No this guy is in Madison. What about primary in a bucket then pin lock keg with an air lock? Would the keg be better than either a better bottle as secondary or 1 stage in the bucket. Read somewhere that fermenting in metal is better. Was considering it as a mead fermenter as well. Still at the hospital with dad and have plenty of time on my hands :)
 
BamaUmp said:
No this guy is in Madison. What about primary in a bucket then pin lock keg with an air lock? Would the keg be better than either a better bottle as secondary or 1 stage in the bucket. Read somewhere that fermenting in metal is better. Was considering it as a mead fermenter as well. Still at the hospital with dad and have plenty of time on my hands :)

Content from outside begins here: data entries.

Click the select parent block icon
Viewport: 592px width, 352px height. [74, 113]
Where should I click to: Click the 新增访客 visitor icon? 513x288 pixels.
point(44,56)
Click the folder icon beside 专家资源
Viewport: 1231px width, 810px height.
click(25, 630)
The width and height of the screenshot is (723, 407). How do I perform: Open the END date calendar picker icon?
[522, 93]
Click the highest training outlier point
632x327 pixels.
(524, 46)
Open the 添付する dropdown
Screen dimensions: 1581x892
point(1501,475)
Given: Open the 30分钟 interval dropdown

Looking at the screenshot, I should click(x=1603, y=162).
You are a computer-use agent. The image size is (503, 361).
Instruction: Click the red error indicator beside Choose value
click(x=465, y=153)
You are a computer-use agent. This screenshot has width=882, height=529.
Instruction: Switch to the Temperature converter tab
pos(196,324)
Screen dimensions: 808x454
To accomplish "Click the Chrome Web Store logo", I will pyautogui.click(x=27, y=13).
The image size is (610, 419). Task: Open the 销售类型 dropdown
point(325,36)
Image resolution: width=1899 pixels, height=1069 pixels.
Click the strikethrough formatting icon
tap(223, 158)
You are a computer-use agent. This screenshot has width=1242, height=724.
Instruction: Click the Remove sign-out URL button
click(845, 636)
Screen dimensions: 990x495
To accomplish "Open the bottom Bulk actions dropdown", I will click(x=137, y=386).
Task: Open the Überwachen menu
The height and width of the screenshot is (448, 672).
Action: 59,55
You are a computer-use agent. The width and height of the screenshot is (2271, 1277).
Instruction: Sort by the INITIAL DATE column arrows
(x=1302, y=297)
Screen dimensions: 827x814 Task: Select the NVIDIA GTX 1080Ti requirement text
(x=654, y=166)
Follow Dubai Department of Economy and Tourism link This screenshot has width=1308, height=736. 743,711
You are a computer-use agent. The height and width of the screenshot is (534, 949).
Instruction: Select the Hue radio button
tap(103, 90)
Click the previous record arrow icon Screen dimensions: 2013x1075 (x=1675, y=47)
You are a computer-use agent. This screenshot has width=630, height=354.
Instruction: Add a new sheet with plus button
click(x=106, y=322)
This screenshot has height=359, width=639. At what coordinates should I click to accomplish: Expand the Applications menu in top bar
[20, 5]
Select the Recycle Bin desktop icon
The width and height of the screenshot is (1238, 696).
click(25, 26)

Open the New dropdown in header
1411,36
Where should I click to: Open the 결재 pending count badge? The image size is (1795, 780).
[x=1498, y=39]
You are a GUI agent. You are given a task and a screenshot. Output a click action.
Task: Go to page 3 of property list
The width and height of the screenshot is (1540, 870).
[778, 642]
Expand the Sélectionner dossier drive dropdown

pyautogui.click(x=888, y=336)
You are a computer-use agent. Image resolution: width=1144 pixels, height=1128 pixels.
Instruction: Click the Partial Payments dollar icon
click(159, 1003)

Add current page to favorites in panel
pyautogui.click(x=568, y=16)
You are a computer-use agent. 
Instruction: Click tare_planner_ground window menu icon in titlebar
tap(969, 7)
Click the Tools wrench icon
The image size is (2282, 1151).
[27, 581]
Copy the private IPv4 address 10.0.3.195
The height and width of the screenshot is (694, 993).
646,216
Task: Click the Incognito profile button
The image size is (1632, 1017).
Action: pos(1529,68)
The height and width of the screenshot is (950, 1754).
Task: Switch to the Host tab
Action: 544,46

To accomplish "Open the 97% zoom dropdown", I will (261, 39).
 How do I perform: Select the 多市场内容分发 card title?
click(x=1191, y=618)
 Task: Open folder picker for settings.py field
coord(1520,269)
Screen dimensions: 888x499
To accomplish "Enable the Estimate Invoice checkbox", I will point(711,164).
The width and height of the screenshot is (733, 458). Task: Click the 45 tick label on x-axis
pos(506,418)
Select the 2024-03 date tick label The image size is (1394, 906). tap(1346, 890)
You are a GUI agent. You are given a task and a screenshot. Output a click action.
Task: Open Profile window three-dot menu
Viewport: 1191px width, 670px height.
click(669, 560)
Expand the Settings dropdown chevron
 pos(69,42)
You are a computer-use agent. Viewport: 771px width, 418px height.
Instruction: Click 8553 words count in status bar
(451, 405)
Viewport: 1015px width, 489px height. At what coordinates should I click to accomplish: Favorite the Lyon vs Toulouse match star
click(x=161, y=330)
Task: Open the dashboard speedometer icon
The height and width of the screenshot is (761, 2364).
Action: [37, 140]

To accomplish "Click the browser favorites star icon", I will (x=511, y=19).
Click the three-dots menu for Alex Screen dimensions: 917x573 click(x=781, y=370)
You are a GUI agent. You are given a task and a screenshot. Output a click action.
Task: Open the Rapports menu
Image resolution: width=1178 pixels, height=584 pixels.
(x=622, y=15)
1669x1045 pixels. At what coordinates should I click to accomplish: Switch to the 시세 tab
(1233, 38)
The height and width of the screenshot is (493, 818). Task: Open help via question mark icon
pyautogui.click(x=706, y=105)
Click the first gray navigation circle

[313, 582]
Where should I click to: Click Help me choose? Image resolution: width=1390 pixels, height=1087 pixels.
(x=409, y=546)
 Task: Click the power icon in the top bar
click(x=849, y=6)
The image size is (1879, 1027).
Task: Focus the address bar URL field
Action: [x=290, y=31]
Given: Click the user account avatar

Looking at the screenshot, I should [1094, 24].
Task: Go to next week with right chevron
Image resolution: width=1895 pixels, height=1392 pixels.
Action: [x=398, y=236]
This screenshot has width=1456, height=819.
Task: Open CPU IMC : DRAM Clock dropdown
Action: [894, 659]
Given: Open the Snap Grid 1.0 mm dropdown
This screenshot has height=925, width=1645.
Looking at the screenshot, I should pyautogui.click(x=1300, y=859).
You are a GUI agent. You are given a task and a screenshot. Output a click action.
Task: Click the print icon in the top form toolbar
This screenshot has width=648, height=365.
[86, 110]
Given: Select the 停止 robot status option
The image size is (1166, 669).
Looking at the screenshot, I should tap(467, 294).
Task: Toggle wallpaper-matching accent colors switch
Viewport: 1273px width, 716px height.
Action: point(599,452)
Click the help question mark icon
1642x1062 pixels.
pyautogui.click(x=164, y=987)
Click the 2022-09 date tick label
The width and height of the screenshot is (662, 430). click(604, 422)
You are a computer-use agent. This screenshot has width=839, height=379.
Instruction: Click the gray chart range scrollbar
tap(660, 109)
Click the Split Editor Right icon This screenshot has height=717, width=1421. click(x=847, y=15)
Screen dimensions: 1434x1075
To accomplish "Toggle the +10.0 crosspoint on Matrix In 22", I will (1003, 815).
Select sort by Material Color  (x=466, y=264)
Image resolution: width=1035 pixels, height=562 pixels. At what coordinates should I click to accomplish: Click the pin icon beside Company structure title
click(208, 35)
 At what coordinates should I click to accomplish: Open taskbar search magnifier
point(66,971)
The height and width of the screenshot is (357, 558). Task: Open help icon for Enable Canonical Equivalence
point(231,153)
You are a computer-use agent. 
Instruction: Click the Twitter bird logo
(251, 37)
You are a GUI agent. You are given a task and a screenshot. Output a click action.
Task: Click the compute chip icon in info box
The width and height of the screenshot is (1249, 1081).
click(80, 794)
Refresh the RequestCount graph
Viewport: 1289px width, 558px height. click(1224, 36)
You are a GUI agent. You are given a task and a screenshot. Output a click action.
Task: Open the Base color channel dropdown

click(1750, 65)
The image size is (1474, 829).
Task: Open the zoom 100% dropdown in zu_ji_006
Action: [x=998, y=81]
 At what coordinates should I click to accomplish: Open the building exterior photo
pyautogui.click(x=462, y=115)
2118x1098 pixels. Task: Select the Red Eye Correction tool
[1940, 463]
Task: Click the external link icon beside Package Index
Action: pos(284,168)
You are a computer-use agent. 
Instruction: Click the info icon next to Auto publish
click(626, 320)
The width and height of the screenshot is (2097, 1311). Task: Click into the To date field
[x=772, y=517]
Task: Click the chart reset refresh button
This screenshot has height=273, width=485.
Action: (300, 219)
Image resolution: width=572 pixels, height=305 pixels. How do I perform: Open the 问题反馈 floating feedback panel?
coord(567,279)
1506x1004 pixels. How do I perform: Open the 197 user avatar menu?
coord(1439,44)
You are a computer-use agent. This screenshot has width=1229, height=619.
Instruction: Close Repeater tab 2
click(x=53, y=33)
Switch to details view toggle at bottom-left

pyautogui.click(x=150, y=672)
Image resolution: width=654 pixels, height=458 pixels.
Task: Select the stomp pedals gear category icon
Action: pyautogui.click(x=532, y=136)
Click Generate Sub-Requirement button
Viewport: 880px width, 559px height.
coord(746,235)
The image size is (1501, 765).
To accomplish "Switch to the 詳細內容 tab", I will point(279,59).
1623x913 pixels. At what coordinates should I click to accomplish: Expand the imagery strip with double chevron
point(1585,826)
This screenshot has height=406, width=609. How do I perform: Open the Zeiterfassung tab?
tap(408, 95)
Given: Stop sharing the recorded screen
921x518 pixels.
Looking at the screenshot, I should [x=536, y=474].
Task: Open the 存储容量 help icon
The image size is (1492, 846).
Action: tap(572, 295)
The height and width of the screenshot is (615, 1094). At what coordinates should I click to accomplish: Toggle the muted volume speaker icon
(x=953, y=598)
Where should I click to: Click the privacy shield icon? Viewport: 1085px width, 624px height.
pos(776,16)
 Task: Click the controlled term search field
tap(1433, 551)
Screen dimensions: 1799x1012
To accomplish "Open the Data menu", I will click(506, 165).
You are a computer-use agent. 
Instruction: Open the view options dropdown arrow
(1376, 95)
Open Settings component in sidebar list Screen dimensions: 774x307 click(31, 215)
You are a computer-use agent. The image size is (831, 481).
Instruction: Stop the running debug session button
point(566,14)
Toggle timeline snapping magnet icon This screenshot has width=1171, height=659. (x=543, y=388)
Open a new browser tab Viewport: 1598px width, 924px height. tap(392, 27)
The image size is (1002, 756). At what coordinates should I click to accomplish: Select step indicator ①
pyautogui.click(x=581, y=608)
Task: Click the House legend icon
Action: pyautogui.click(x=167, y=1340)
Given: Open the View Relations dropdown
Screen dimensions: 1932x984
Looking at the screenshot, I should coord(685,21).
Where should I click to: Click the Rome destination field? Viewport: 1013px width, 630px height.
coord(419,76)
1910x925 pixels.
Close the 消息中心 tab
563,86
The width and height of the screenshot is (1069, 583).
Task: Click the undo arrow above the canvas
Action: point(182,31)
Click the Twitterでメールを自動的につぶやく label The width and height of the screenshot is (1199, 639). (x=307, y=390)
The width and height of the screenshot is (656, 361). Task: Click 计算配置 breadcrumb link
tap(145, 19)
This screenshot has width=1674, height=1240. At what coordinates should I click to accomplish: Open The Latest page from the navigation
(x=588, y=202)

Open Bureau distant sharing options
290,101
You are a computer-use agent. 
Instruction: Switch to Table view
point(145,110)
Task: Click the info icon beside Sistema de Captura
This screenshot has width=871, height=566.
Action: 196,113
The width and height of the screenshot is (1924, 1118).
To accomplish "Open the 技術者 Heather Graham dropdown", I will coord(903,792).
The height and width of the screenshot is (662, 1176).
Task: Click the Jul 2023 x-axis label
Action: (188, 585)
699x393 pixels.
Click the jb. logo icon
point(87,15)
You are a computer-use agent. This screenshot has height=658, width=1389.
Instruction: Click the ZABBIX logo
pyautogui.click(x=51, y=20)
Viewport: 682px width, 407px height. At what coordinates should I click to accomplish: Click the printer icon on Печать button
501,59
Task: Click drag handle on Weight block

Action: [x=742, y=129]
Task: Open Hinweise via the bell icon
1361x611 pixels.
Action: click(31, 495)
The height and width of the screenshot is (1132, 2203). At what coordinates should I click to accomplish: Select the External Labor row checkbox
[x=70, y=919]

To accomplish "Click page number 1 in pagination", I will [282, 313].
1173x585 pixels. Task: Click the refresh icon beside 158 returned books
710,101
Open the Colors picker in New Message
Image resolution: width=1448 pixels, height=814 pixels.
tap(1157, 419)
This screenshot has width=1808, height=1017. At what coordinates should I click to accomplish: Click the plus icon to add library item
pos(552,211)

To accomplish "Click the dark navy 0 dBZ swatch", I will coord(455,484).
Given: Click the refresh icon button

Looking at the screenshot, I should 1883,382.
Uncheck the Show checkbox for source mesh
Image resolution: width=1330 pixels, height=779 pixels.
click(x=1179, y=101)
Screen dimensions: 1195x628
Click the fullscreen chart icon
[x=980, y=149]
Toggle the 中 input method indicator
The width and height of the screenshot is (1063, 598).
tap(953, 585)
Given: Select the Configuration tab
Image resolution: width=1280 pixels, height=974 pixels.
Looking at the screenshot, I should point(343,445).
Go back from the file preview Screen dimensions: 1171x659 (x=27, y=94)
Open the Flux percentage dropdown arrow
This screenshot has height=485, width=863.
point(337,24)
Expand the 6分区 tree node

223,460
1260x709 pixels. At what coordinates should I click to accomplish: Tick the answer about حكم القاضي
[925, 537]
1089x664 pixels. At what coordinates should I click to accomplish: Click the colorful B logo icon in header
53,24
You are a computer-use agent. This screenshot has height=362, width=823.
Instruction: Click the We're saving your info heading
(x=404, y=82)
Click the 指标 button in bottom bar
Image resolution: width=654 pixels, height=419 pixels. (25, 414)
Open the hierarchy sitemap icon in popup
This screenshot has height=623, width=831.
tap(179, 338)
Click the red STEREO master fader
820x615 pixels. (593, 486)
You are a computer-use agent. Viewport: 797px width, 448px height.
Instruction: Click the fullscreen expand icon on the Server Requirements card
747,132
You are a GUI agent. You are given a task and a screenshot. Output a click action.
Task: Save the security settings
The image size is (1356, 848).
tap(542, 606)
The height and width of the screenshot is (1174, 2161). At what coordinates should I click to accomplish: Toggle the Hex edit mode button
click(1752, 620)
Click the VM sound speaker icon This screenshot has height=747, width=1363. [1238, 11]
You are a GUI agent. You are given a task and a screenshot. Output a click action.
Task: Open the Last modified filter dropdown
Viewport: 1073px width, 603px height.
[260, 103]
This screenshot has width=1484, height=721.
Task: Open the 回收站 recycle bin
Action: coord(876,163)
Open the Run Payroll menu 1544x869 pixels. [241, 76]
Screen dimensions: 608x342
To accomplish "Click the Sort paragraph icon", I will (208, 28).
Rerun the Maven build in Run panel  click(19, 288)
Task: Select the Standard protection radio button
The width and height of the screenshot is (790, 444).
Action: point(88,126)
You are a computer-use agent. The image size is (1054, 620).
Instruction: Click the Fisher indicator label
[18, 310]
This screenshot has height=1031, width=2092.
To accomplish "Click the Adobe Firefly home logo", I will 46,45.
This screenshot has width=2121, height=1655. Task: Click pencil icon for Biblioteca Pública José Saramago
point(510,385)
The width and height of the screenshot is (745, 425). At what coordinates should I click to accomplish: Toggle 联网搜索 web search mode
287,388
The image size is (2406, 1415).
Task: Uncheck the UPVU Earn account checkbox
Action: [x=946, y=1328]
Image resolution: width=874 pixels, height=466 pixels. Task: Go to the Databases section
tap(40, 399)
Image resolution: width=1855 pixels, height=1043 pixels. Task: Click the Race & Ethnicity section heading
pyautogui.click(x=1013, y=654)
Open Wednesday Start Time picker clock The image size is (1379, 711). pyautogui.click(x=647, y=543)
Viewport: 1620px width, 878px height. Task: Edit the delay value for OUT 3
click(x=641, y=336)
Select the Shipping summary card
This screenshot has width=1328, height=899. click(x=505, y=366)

Me personally, I use glass as a secondary then keg. I like my beer to be clear, and I'd rather rack off the sediment in a carboy rather than throw out the first glass or two out of the keg.
 
My first batch is in the fermenting bucket. Went with American Cream Ale. Also trying 1 gallon if JOAM.
 
Also the guy at AlaBrew told me a lot of people are going with 1 stage fermentation.
 
Yep unless you are dry hopping, long term bulk aging, or "fruiting" a beer there's no real reason to rack to a secondary.
 
jhoneycutt said:
Yep unless you are dry hopping, long term bulk aging, or "fruiting" a beer there's no real reason to rack to a secondary.

Unless you want clear beer.
 
I don't think I'm going to either. Now that I have a batch fermenting and I kinda know what I'm doing I think I'm going to buy a couple of buckets and make my own primary's. Any suggestions on the best place to buy them I like the tractor supply ones and the are food grade.
 
They need to be food grade plastic (plastic codes 2 and 4) and they really need to be about seven gallons. Five gallons is too small for a primary on a five gallon batch because it won't have enough room for fermentation.

As for secondaries, it boils down to personal preference. Since I brew darker beers, getting a couple extra points of clarity is pointless, and even that is debatable (trust me, it's been done to death). Just leave it in primary for three or four weeks and it will be great.
 
Rebel brew in Nashville has some good prices. I picked up a "malty Mississippi red ale kit" today along with a few other goodies.
 
Well if I haven't screwed anything up I have an American Cream Ale and Malty Mississippi Red Ales in fermenting buckets.